Thursday, March 30, 2017

Help Support Our Cause: On-line Petition Gone Wrong

Perhaps you have signed one of the numerous online petitions constantly circulating through various outlets of social media.  Gayle Linkletter did, and her employment agreement with Western & Southern Financial Group, Inc., a Cincinnati insurance company, was rescinded because of it.  Linkletter accepted a position with Western & Southern in 2014 and, before she began working, Western & Southern notified her that it was rescinding its offer of employment because she took a “position that was contrary to Western & Southern.”  The company discovered that in 2012, Linkletter had signed an online petition in support of a women’s shelter; the shelter had been in a controversial real estate dispute with the Western & Southern since 2011.  Residents of the women shelter, Anna Louise Inn, alleged that Western & Southern was in violation of the Fair Housing Act by attempting to illegally force them out of the neighborhood.

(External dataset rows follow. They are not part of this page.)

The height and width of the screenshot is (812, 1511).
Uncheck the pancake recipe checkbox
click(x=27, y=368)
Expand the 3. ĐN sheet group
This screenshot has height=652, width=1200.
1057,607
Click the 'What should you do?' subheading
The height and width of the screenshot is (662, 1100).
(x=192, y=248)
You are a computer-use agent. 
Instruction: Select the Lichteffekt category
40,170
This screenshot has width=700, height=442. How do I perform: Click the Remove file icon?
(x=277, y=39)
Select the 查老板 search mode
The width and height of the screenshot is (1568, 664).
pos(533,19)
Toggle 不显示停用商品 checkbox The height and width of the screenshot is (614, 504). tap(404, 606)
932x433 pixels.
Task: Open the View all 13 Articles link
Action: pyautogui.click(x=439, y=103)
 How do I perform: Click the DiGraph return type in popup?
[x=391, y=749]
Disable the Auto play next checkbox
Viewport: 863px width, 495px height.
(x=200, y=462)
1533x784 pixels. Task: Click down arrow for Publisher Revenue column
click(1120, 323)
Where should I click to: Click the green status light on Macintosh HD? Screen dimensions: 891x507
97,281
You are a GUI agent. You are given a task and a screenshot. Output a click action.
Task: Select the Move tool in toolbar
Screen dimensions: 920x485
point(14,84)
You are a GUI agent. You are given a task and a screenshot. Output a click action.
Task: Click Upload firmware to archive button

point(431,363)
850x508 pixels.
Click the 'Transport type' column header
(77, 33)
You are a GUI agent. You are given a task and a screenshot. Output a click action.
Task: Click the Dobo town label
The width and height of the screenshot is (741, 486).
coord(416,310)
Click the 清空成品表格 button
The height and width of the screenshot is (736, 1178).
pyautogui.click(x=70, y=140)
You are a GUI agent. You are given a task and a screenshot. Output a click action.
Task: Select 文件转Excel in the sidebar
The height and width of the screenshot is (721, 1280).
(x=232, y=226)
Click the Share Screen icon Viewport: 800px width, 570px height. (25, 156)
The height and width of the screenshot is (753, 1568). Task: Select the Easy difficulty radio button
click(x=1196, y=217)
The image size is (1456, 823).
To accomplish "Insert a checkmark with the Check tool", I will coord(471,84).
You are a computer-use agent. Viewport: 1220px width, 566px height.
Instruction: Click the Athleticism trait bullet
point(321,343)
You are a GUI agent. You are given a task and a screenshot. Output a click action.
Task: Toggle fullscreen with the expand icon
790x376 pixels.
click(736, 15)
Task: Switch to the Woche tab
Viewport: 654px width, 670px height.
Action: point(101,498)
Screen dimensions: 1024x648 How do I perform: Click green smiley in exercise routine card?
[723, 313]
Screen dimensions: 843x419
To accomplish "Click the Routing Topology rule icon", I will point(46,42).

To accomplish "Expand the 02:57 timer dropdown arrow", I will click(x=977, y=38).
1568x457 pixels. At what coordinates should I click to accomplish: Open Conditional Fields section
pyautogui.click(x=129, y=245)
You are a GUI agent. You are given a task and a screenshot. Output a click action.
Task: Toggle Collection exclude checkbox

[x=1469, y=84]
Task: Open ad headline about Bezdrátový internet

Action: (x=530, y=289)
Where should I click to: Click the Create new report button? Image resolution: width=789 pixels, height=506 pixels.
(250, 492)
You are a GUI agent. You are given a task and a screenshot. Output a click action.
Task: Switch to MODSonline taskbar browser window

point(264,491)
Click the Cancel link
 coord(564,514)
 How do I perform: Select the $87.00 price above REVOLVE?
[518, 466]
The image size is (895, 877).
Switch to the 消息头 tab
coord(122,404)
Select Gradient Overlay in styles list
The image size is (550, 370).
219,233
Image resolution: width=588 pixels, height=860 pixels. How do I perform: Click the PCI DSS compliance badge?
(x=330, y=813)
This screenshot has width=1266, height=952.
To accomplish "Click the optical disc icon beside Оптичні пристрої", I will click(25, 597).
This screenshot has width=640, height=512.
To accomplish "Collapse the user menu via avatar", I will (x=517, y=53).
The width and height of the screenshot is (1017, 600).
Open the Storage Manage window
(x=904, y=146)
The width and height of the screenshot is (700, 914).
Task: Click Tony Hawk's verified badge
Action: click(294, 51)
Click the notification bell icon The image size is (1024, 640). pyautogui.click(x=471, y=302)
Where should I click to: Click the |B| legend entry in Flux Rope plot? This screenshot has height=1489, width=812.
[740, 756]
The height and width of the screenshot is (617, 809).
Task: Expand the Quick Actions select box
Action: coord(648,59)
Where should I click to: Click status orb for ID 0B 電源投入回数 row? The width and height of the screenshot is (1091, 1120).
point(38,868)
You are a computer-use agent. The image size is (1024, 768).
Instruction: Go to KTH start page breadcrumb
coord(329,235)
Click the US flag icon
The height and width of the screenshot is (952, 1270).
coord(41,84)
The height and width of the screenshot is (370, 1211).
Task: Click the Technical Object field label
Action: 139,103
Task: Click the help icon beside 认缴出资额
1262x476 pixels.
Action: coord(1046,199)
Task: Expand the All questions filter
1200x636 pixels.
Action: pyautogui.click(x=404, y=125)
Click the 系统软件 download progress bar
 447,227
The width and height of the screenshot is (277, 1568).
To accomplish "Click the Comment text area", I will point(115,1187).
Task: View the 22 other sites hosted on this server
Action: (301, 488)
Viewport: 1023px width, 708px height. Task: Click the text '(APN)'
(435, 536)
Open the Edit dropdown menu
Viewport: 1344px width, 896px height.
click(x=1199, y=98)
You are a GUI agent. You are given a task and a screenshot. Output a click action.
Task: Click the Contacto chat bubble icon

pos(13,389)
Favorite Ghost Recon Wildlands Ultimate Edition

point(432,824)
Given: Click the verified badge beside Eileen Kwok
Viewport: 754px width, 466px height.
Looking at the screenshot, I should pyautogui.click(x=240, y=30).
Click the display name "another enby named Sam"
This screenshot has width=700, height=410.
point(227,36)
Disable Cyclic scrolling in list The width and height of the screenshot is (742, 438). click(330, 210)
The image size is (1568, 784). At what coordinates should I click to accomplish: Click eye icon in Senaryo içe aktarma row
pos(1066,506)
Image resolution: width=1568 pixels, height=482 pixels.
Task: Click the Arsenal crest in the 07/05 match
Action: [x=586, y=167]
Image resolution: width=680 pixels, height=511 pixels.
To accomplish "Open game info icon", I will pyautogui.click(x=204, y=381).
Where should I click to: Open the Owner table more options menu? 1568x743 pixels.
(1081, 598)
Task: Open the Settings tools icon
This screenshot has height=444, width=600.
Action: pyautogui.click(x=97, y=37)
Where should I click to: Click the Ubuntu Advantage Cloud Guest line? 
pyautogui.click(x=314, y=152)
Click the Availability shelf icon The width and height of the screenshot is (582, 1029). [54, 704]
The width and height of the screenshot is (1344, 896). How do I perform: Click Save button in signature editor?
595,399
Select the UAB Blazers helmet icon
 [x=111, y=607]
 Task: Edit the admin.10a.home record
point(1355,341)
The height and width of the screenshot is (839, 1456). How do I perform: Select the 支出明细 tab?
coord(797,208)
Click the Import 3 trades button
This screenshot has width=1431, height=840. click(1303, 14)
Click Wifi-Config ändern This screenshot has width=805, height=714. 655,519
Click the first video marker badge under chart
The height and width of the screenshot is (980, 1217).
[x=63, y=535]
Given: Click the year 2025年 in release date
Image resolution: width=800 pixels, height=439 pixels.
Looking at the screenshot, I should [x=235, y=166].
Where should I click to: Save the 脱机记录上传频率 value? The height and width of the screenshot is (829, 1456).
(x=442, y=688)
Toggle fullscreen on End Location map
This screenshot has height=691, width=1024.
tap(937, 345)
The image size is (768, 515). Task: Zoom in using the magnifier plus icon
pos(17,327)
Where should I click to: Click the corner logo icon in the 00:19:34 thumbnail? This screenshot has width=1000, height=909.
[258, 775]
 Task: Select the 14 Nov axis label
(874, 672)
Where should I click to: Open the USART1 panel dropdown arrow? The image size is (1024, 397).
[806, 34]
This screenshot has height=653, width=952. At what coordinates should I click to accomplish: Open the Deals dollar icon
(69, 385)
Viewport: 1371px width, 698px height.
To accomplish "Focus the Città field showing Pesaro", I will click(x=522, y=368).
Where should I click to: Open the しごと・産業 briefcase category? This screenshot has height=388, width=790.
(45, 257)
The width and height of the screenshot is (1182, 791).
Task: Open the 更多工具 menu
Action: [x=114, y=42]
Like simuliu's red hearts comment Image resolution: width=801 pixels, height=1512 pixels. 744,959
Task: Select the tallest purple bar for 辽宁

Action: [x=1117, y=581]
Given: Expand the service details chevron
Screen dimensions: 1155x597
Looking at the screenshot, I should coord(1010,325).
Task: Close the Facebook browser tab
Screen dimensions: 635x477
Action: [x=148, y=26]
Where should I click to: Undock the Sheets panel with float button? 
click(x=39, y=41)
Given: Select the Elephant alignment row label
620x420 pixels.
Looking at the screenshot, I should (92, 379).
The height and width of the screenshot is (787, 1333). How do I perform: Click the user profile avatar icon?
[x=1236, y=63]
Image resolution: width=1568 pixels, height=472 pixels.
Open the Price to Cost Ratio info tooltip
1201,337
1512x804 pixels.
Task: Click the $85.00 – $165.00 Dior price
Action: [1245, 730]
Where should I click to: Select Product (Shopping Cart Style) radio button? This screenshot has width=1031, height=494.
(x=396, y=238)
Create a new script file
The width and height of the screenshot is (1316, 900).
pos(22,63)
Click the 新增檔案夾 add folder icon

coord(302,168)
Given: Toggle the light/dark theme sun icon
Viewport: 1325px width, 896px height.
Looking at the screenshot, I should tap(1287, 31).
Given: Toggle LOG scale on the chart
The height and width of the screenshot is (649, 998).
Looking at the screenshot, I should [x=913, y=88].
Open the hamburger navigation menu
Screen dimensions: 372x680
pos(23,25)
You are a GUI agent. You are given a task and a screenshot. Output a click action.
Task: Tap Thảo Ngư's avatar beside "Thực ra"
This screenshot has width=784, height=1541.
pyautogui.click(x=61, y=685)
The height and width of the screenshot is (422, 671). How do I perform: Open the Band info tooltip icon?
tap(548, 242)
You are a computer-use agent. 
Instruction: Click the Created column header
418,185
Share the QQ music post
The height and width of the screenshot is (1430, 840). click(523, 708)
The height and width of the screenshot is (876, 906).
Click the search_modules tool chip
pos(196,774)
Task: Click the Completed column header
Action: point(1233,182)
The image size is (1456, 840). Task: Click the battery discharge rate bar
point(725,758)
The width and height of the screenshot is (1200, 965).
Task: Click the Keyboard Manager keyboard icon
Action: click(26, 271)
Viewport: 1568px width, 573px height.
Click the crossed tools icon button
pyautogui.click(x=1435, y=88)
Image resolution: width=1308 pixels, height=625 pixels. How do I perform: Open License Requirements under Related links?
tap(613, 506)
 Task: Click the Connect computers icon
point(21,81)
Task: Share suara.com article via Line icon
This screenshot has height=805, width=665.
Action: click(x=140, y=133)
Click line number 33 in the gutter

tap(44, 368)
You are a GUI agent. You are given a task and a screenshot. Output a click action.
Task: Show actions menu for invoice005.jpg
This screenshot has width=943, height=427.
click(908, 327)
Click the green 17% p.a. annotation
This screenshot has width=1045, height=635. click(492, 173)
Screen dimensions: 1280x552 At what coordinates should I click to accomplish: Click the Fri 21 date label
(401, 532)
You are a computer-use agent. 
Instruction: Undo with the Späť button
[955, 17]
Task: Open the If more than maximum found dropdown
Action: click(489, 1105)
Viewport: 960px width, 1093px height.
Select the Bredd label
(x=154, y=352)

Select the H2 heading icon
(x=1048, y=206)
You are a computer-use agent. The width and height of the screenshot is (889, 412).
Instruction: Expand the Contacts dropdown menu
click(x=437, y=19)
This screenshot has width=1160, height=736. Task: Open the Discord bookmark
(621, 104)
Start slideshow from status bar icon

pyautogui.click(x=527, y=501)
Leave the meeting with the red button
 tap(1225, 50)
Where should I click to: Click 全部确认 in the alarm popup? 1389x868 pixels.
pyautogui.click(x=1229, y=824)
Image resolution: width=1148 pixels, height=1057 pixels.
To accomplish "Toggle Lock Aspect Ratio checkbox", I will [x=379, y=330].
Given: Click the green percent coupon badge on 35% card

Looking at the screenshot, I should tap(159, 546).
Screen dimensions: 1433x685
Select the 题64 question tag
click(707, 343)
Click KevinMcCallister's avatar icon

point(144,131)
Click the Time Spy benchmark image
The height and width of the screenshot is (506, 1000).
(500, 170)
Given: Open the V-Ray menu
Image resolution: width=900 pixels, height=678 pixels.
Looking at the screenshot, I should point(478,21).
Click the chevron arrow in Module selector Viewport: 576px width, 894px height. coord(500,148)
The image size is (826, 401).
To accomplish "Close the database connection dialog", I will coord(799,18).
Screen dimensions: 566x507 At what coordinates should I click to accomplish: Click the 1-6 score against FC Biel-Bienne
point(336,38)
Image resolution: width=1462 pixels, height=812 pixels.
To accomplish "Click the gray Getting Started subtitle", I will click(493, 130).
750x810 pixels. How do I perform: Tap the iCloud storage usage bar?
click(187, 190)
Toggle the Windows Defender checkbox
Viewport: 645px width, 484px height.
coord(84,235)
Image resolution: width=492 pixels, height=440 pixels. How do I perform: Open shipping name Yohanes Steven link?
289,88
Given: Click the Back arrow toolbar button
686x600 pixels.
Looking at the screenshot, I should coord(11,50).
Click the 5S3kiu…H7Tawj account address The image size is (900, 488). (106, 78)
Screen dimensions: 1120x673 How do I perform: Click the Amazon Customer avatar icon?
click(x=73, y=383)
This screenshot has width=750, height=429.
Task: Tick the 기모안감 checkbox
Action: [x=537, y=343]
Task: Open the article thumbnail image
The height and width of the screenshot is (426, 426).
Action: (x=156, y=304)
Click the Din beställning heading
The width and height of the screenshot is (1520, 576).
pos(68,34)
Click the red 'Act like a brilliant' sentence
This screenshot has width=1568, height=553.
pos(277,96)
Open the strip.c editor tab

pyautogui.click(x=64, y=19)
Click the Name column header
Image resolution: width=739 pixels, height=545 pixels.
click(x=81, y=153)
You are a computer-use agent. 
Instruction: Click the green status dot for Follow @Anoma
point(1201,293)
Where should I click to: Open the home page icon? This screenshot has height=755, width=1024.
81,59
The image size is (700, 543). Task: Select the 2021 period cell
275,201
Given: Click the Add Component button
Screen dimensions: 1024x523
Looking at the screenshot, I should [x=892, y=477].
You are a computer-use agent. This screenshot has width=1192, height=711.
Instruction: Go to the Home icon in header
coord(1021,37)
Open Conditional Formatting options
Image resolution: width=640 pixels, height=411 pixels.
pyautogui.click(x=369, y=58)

In response to the employment rescission, Linkletter filed suit against Western & Southern, alleging that the company violated the Fair Housing Act by interfering with her employment after she encouraged residents of the women’s shelter to enforce their rights under the Fair Housing Act.  Specifically, Linkletter alleged that she encouraged the residents’ rights under 42 U.S.C. § 3604, an anti-discrimination provision concerning the rental or sale of housing.  The district court dismissed Linkletter’s suit, stating that Linkletter did not “aid or encourage” the female residents of the shelter as contemplated by the statute.

On appeal, the 6th Circuit noted that provisions of the Fair Housing Act, 42 U.S.C. § 3617 in particular, protect persons who have “aided or encouraged” rights iterated in the statute.  The court stated: "§ 3617 allows a plaintiff to step into the shoes of the victims of certain types of housing discrimination when the plaintiff faces retribution for providing encouragement to the victims".  Linkletter argued that in signing the online petition she encouraged the female residents to be free from sex discrimination in the housing market, enforcing their rights under § 3604, and, as a result, Western & Southern illegally retaliated against her by rescinding its offer of employment.  Although signing a petition might not appear to rise to the level of “aided or encouraged” under § 3617, the 6th Circuit stated: "[i]f the encouragement is sufficiently concrete to lead to an individual’s firing, it is sufficiently concrete to state a plausible claim".  Further, although Western & Southern claimed that their attempt to remove the women’s shelter was economically motivated, not discrimination on the basis of sex, the court stated that economic motivation did not cleanse discrimination.  The court stated: "[t]here is also no requirement in § 3617 that the defendant-employer here operate the housing facility at issue to violate the statute".

The 6th Circuit reversed the district’s dismissal of Linkletter’s claims under the Fair Housing Act and held that Linkletter stated a conceivable claim for relief under the Act.